====== Task data ======

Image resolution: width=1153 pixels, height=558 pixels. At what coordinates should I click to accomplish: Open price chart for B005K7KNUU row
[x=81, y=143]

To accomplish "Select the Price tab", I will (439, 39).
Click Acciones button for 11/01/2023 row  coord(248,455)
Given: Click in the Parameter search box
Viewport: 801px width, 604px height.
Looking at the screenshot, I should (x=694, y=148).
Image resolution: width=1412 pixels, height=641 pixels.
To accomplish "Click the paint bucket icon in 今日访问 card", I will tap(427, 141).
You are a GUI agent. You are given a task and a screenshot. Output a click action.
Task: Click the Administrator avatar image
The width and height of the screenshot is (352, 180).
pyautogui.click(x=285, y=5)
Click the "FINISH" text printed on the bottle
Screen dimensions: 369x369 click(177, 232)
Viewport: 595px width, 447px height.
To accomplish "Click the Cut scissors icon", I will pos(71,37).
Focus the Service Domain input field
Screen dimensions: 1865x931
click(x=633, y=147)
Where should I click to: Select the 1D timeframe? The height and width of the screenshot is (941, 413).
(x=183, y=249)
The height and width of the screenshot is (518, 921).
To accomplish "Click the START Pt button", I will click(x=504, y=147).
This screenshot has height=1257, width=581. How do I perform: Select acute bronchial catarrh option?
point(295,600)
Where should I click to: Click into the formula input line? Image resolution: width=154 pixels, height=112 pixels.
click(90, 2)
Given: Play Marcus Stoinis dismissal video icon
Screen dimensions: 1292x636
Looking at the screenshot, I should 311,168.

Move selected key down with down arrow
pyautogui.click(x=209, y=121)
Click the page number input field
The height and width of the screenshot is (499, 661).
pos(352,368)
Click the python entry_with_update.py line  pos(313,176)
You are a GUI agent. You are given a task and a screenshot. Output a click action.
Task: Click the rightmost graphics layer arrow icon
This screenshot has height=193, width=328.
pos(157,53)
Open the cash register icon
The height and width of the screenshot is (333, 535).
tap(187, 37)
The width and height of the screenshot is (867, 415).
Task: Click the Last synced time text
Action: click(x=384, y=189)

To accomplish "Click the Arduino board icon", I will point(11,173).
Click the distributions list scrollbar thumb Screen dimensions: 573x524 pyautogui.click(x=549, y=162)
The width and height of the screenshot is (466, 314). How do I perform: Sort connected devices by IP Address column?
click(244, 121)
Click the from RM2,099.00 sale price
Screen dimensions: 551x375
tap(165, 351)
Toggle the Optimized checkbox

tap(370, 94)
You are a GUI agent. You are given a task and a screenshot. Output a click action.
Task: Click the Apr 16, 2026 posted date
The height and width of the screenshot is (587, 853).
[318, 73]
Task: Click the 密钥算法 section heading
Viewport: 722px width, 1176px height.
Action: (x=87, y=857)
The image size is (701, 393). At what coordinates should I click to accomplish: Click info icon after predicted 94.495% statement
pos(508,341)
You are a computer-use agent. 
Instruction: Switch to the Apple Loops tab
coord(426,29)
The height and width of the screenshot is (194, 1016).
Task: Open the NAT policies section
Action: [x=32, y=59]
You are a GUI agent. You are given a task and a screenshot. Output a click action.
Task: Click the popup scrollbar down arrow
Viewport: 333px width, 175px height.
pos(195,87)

======

> _Problem_
In the records above, find the line with "Task: Click the Administrator avatar image"; write out exactly that line and each one after it, stopping after the line with "Viewport: 595px width, 447px height.".

> _Output for this task_
Task: Click the Administrator avatar image
The width and height of the screenshot is (352, 180).
pyautogui.click(x=285, y=5)
Click the "FINISH" text printed on the bottle
Screen dimensions: 369x369 click(177, 232)
Viewport: 595px width, 447px height.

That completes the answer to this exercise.